So, I decided to write something a little more serious than usual. It was mostly just a chance for me to formulate some thoughts on the ongoing political saga. Feel free to post your thoughts in response.
An Open Letter: Why I don’t want Kevin Rudd back
I used to be a big fan of Rudd, I have to say; I thought he represented a better, smarter Australia and was a man of vision. Like most people, his sudden resignation in the face of a leadership challenge came as a complete shock. I had to take a moment as I wrote that last sentence – most people don’t seem to realise it but that’s precisely what happened. The prevailing narrative, the one that has haunted Prime Minister Julia Gillard, has been one of betrayal.
She stabbed him in the back, they say.
Actually, she challenged him for the leadership of the party and he didn’t raise so much as a murmur in protest. Instead, knowing that his colleagues overwhelmingly wanted him gone after months of dysfunctional communication and ineffective governing, he decided to fall on his sword. At the time, it still seemed wrong. How could our Kev – our good little vegemite – be gone so quickly?

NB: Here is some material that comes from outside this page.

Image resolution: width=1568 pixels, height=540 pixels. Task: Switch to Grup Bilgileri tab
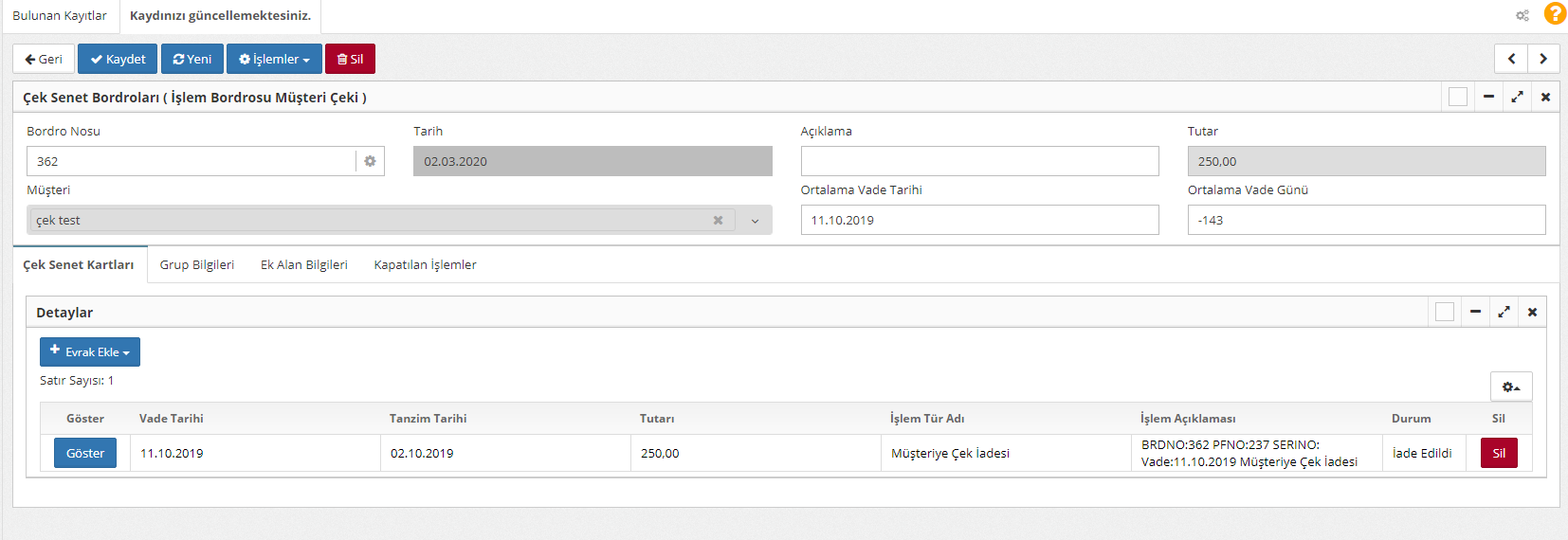point(197,264)
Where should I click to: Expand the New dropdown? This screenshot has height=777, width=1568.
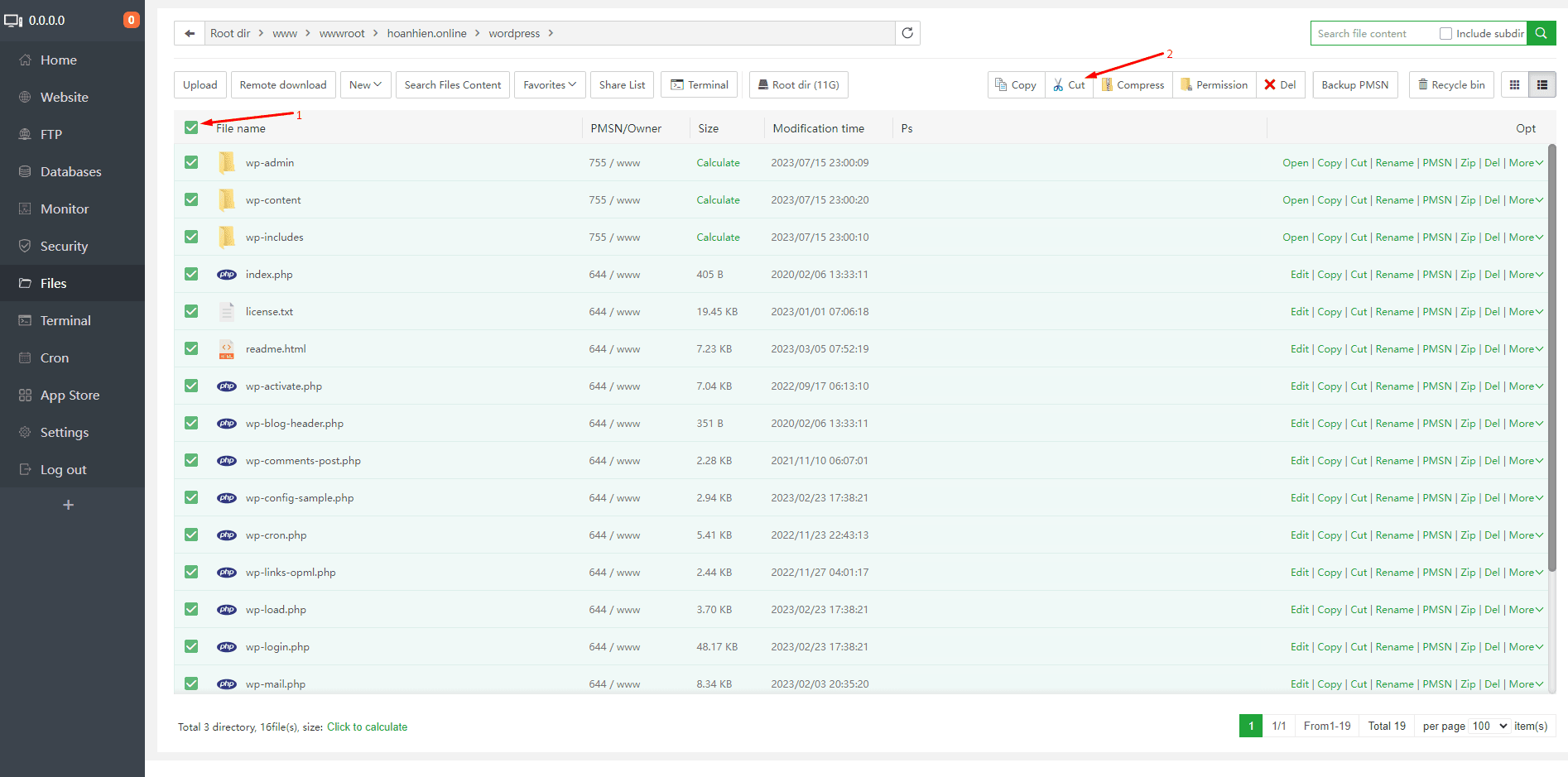point(365,84)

So it was I viewed the incoming PM with as much suspicion and distrust as the rest of the general populace. And then she got to work. She went about the business of governing and while it wasn’t all sunshine and roses – far from it – she got Parliament to swallow the bitter pill that was the carbon tax and managed a resource tax while she was at it. She did what Rudd promised and failed to deliver and she did it with one arm tied behind her back.
Her popularity plummeted nonetheless, aided by an aggressively biased media and a brutally effective scare campaign by the master of negativity, Tony Abbott, not to mention a series of blunders on Gillard’s account. Her ability to front the media and sell her policies to the public has been nothing short of woeful, to the further detriment of her approval ratings. Her entire communication department ought to be sacked, really.
Soon the murmurs began (did we do the right thing after all?), the doubts, and bickering, leading us full circle with a resurgent Rudd declaring he wants his job back. For weeks the media had reported it was on the cards and for weeks the government tried to ignore the destabilisation, parroting the empty line that they were just “getting on with it” and everything was fine. Once Kevin threw down the gauntlet however, everything changed.
It’s the throwing of the gauntlet that has turned me against Rudd, on the back of weeks of behind-the-scenes campaigning that did nothing but harm the sitting government. He’s putting aside his party in favour of himself, once more reinforcing the allegations of self-obsession and an inability to be a team player while making an Abbott government all but a certainty.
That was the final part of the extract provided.